_DATASET RECORDS_:
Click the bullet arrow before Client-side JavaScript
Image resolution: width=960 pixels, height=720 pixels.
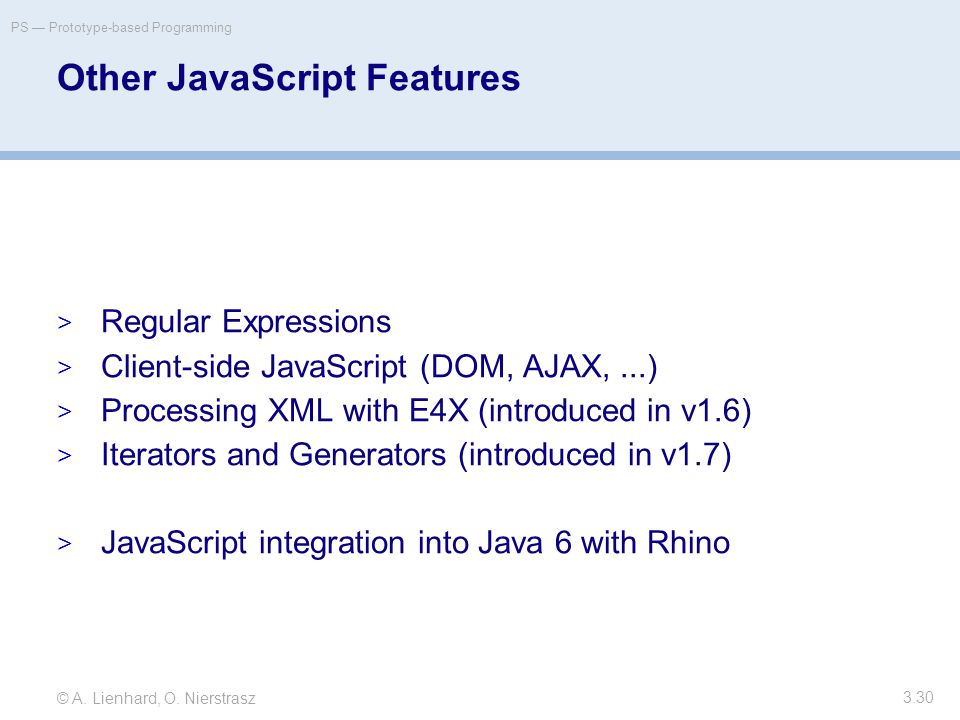tap(64, 367)
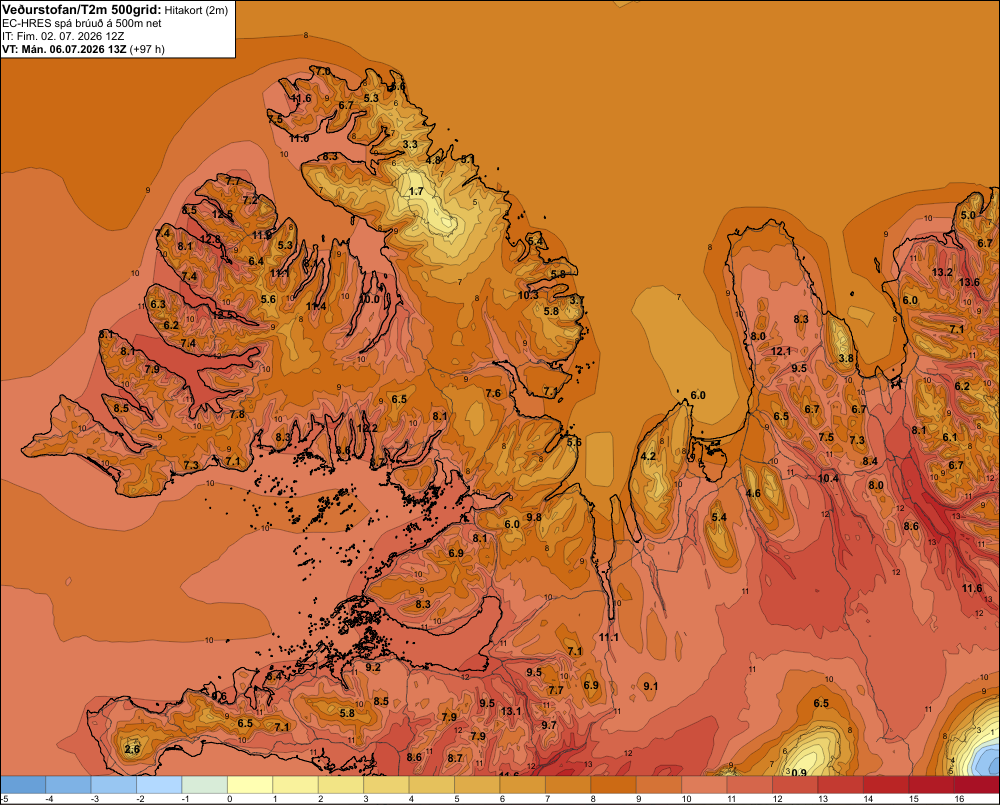This screenshot has height=805, width=1000.
Task: Click the light blue swatch between -2 and -1
Action: click(x=159, y=785)
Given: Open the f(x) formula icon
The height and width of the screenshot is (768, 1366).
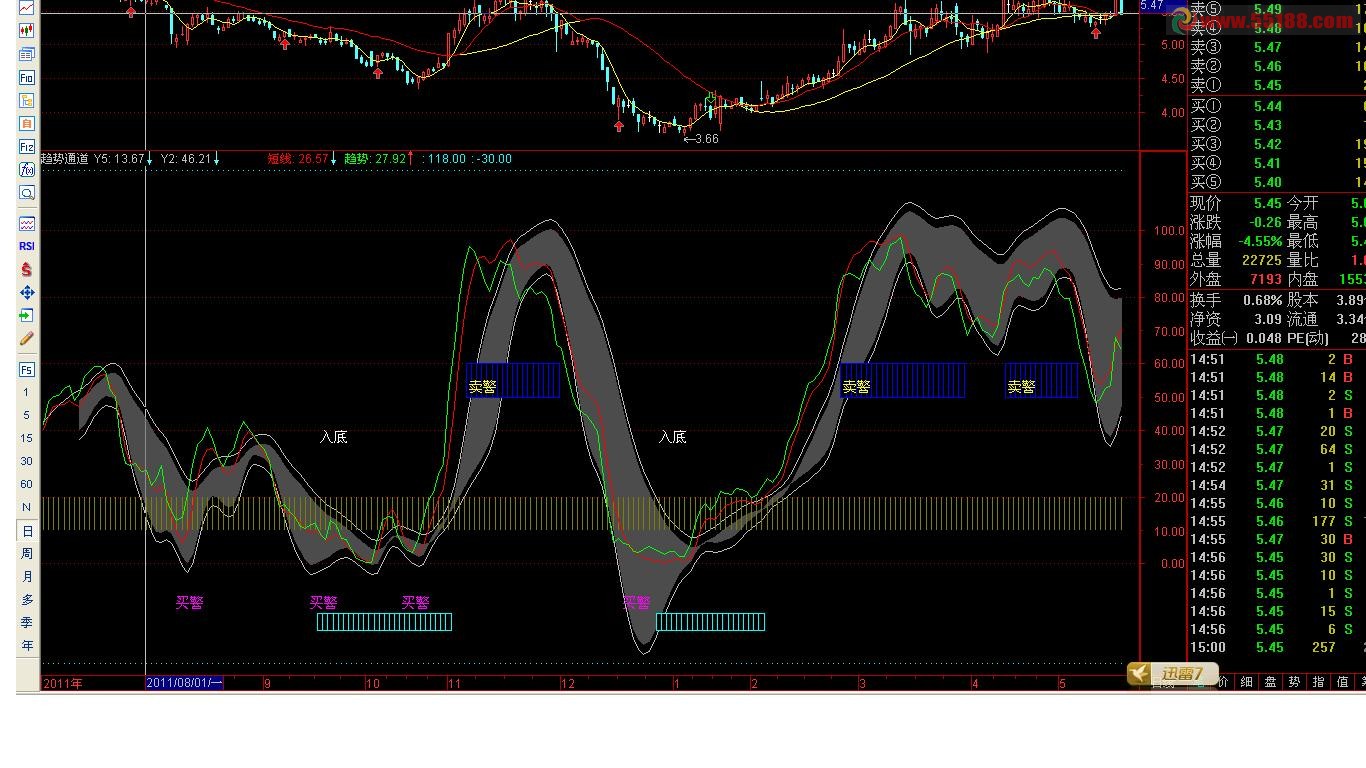Looking at the screenshot, I should (27, 169).
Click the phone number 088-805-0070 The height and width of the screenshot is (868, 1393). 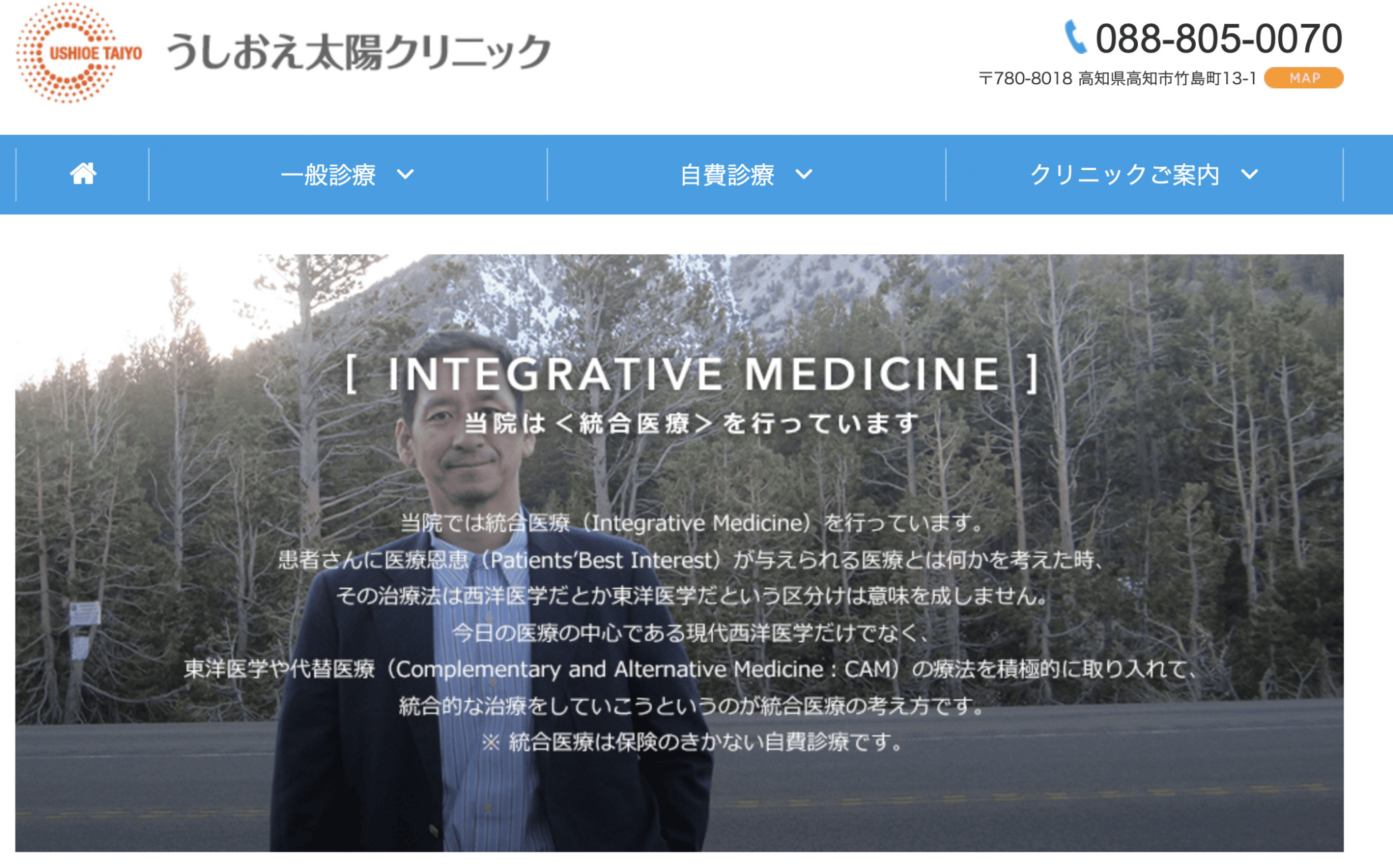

_TASK DETAILS_: Restate the records above exactly, less any pictures.

_REPLY TO THE EXERCISE_:
Click the bullet arrow before Client-side JavaScript
Image resolution: width=960 pixels, height=720 pixels.
tap(64, 367)
This screenshot has height=805, width=1000.
Task: Click the light blue swatch between -2 and -1
Action: click(x=159, y=785)
Given: Open the f(x) formula icon
The height and width of the screenshot is (768, 1366).
Looking at the screenshot, I should (27, 169).
Click the phone number 088-805-0070 The height and width of the screenshot is (868, 1393). 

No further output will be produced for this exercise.